Take the opening run: through San Proper's humid funk-guitar groover "Caught On You" and Maxi Mill's disorienting but soulful "No Time," this isn't your average collection of house orthodoxy. Not that there isn't more traditionally-inclined house to be found. Tom Trago's permanently-bubbling-under "Once Upon a Time in Amsterdam," Melon's vivacious raver "Telephones" and Simon Weiss's piano plonker "Amsterdam Wave" are about as accessible and likeable as house can get, even if they're still underlaid with offbeat touches and bizarre sounds (the piano on "Wave" sounds acrid and warbly).

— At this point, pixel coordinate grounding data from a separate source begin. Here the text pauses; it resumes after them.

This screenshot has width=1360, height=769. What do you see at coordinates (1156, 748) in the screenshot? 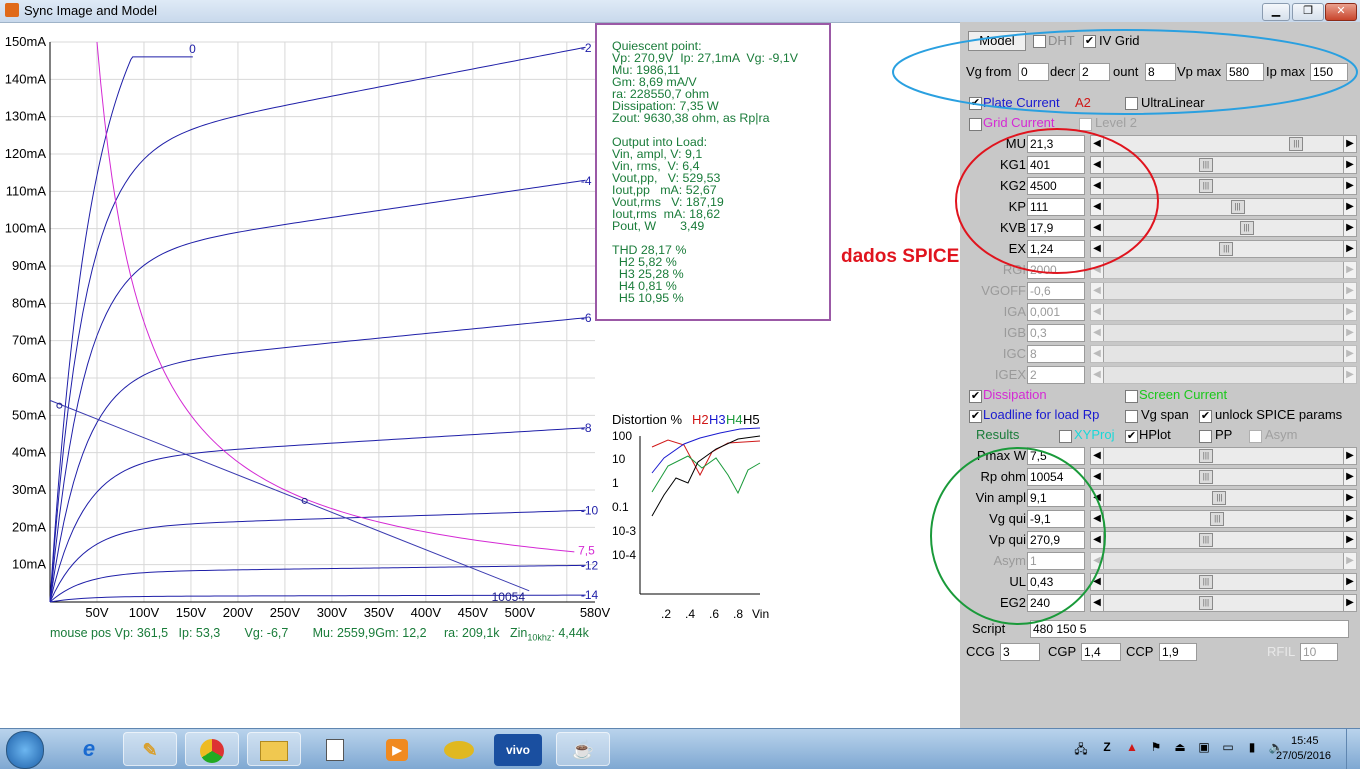
I see `flag-icon: ⚑` at bounding box center [1156, 748].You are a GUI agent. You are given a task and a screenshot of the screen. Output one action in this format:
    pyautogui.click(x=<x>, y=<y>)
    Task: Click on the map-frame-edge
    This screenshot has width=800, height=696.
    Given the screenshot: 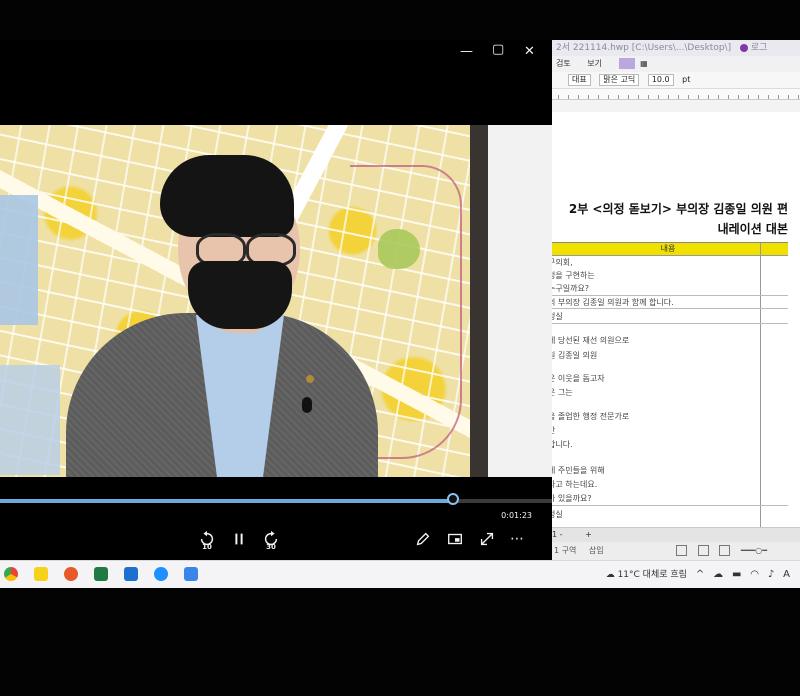 What is the action you would take?
    pyautogui.click(x=479, y=301)
     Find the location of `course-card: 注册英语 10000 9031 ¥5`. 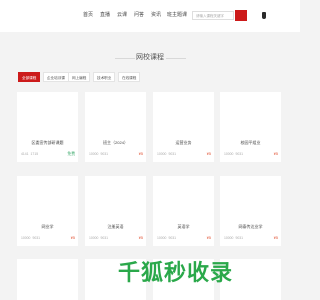

course-card: 注册英语 10000 9031 ¥5 is located at coordinates (116, 211).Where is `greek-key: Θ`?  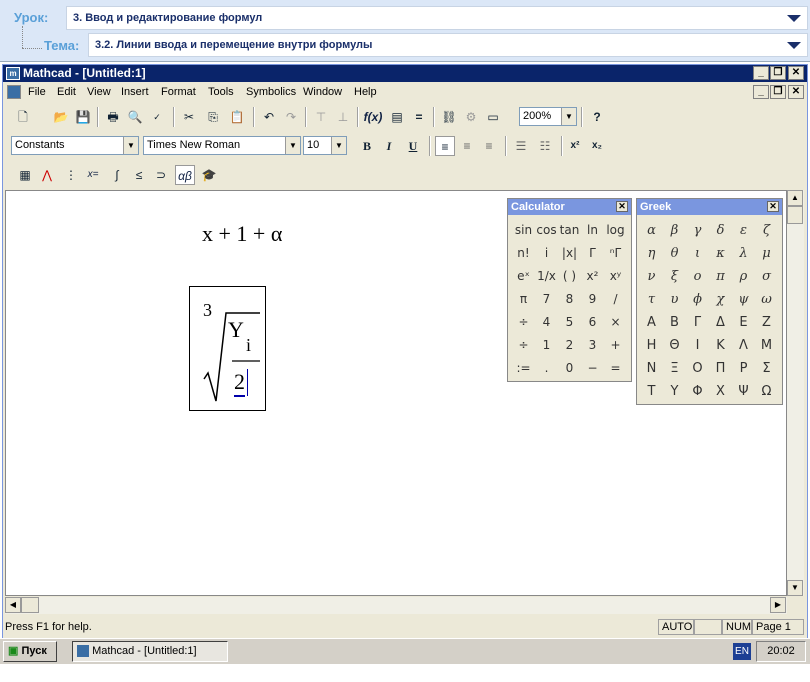 greek-key: Θ is located at coordinates (674, 346).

A collection as much about highlighting underdogs like Maxi Mill and Awanto3 (whose "Crappy Joyride" is the record's quirkiest track, a welcome diversion), Amsterdam All-Stars' best moments come from those producers who currently find themselves in the midst of a hot streak. Dexter's "Zamba" initially poses as a shuffling Latin-inflected number before a rude fuzz-bassline invades the tune in typically irreverent fashion, quickly turning feverish and unstable. Ever-out-there duo Juju & Jordash throw a wrench into the compilation's final stretch with their "Bleached Roots," made up of queasy, hard-panned hats and a lopsided jackhammer march that somehow feels both militantly rigid and ramshackle. NWAQ provides one of his loosest productions in a while, "Hot Liberty" suspending breakbeats in a sauna with appropriately steamy porno samples, almost managing to transcend its gimmick but proving a pile of big dumb fun either way.

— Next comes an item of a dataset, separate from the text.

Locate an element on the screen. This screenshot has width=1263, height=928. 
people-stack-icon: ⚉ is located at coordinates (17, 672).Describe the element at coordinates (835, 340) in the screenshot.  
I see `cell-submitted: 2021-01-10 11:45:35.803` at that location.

Perhaps the most impressive thing about Amsterdam All-Stars is how truly timeless it all sounds: a collection of mostly new tracks by current producers, it still sounds utterly unconcerned with sounding "up-to-date" or futurist. The tracks are spacious, the drums are huge and the melodies are upfront, but that's the only unifying factor here: there's nothing particularly trendy about any of this. As if to cleanse the palate after NWAQ's raunchy racket, the compilation closes with Young Marco's "Hoodoo," the simplest, prettiest track here, all cheap glossy textures and skipping beats, a gentle reminder that Rush Hour is never quite what we might want to think it is.